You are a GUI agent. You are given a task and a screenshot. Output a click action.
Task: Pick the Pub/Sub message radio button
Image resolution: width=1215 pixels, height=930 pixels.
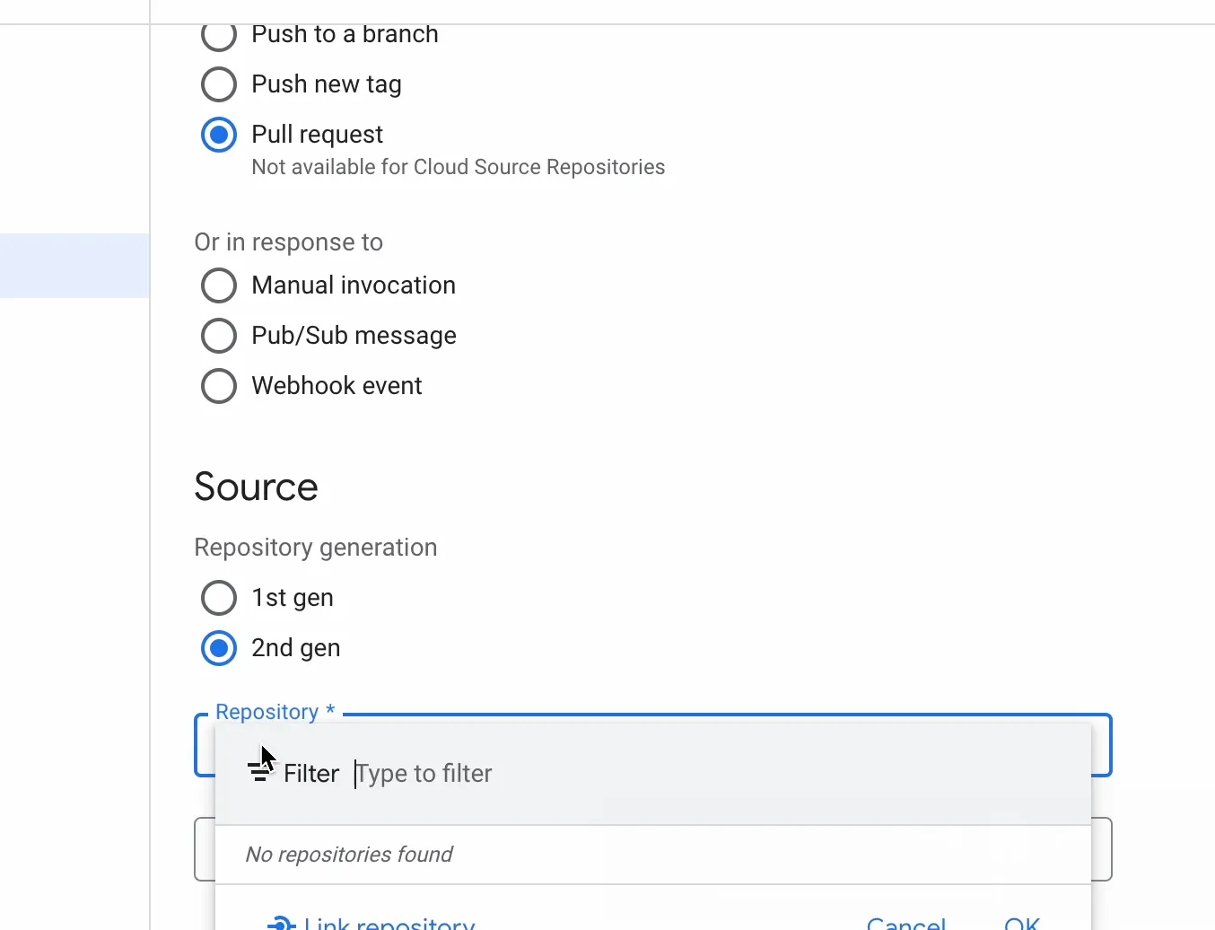point(219,336)
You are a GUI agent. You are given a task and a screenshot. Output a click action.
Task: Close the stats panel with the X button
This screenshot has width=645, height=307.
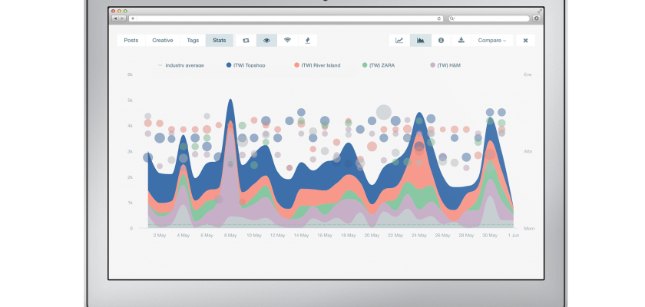[x=525, y=40]
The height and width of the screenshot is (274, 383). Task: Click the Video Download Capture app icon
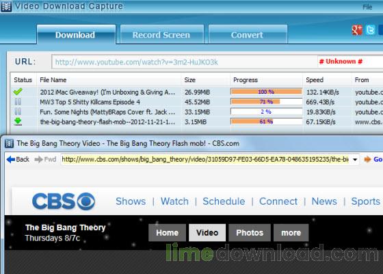[x=6, y=7]
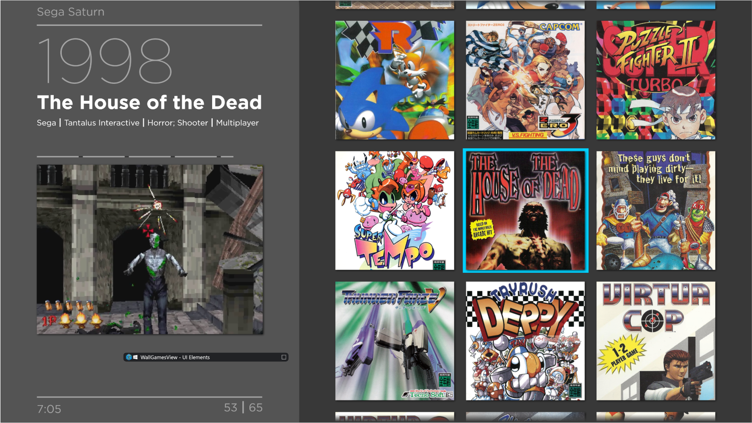Select the Thunder Force V box art
The height and width of the screenshot is (423, 752).
(395, 341)
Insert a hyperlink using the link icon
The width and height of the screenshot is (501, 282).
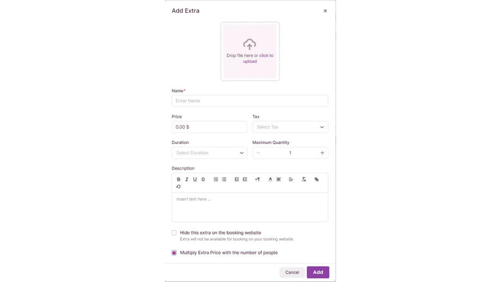[x=316, y=179]
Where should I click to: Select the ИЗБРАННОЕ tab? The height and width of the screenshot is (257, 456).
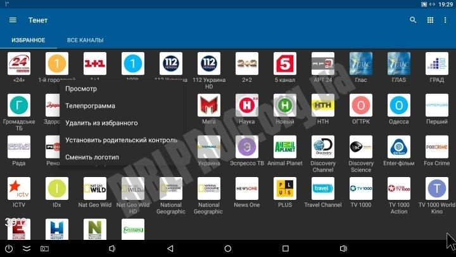point(27,40)
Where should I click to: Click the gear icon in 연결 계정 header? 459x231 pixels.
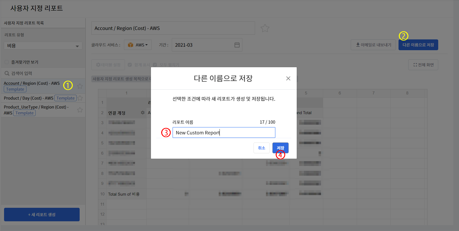point(143,113)
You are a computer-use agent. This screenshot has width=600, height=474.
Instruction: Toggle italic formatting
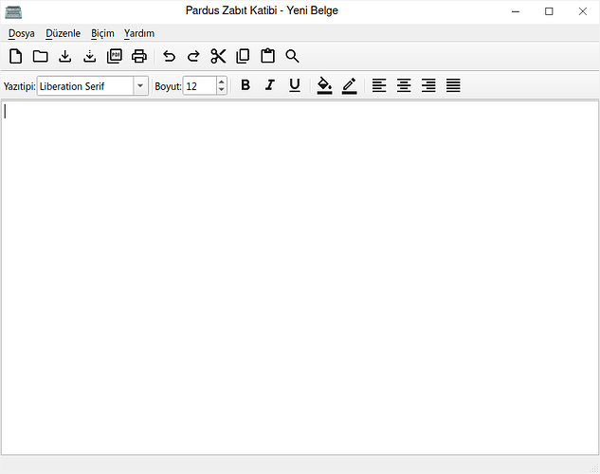pos(270,85)
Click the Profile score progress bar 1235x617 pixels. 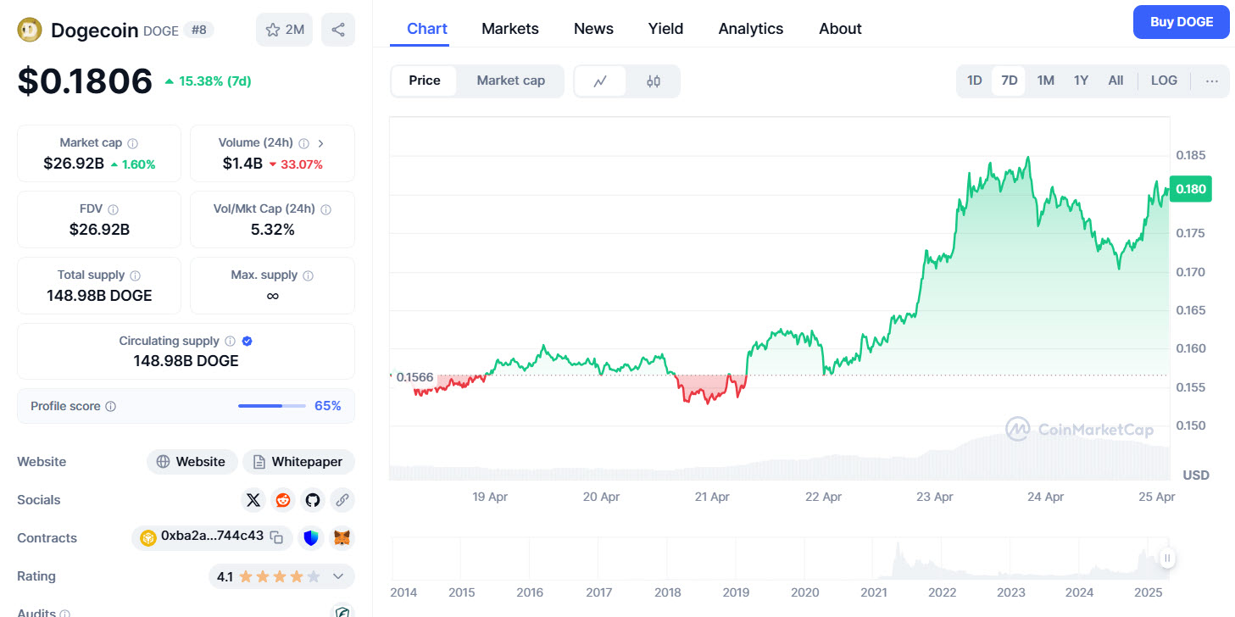pos(271,406)
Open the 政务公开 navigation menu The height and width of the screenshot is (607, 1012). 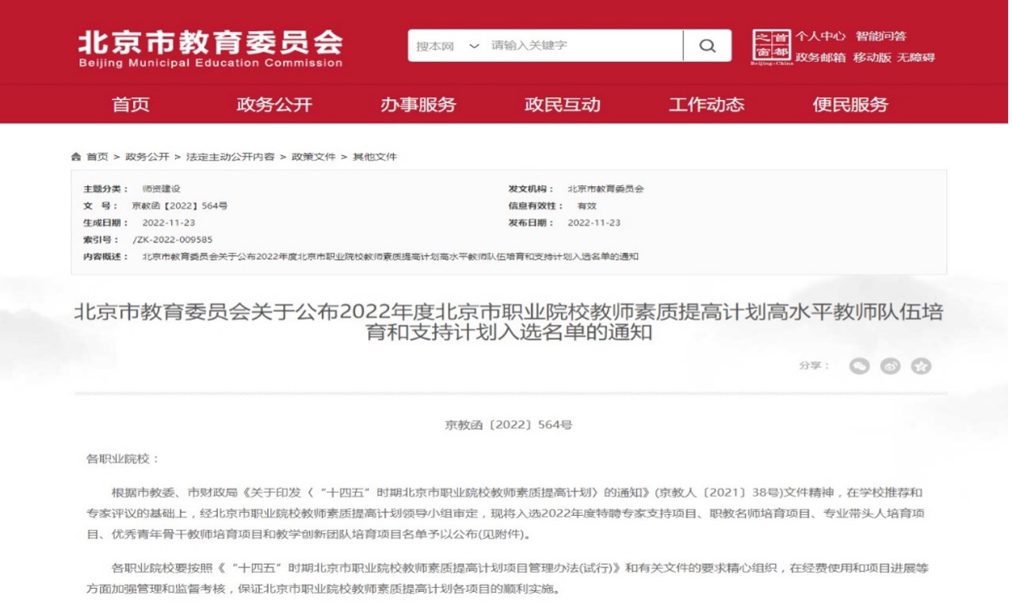[x=274, y=105]
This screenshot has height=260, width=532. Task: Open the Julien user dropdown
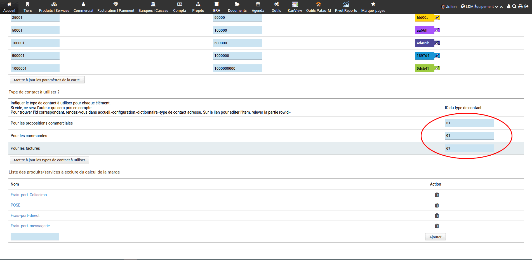449,7
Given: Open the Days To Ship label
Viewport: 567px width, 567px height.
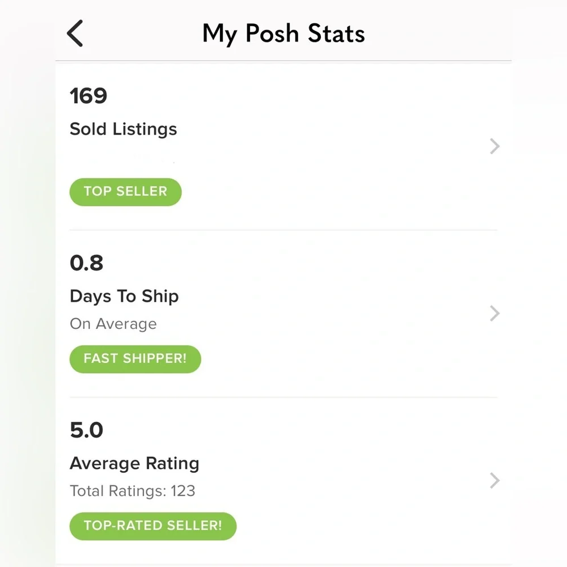Looking at the screenshot, I should tap(124, 296).
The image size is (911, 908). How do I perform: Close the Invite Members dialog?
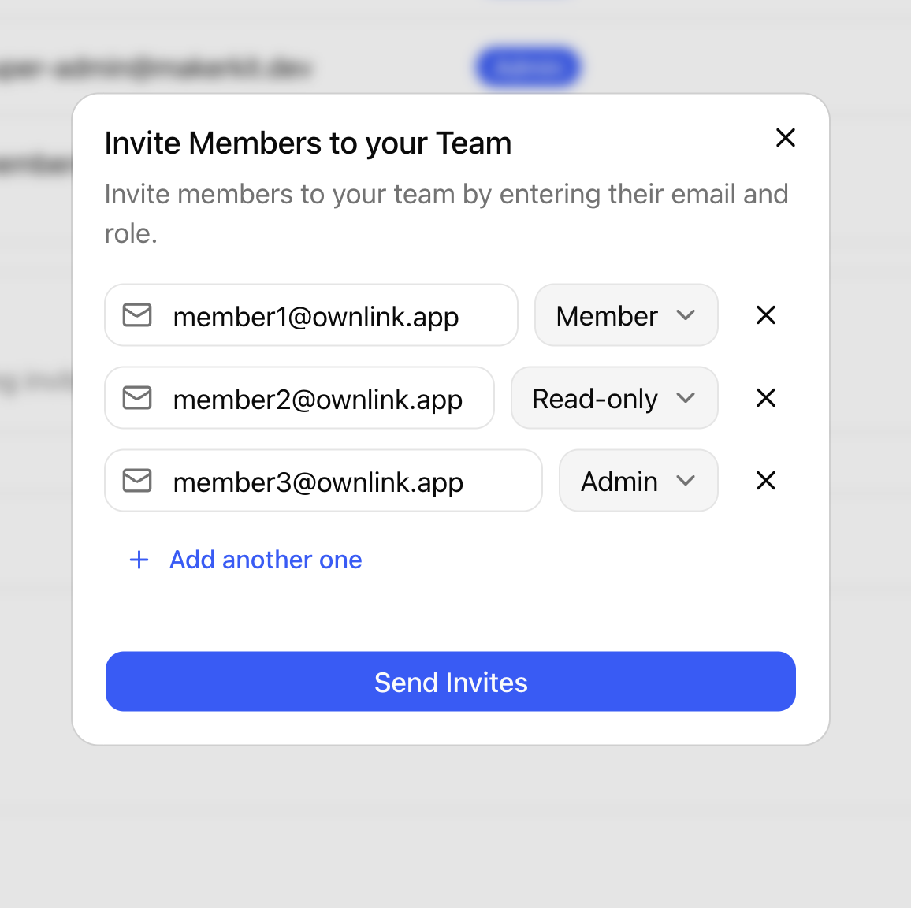786,138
####
== TRY IT ==
Every line from the one containing "Given: Open the Days To Ship label" through the end of the entries above, both included, should be extracted exactly, with pictures left out.

== SOLUTION TO THIS PROBLEM ==
Given: Open the Days To Ship label
Viewport: 567px width, 567px height.
Looking at the screenshot, I should tap(124, 296).
The image size is (911, 908). How do I perform: Close the Invite Members dialog?
786,138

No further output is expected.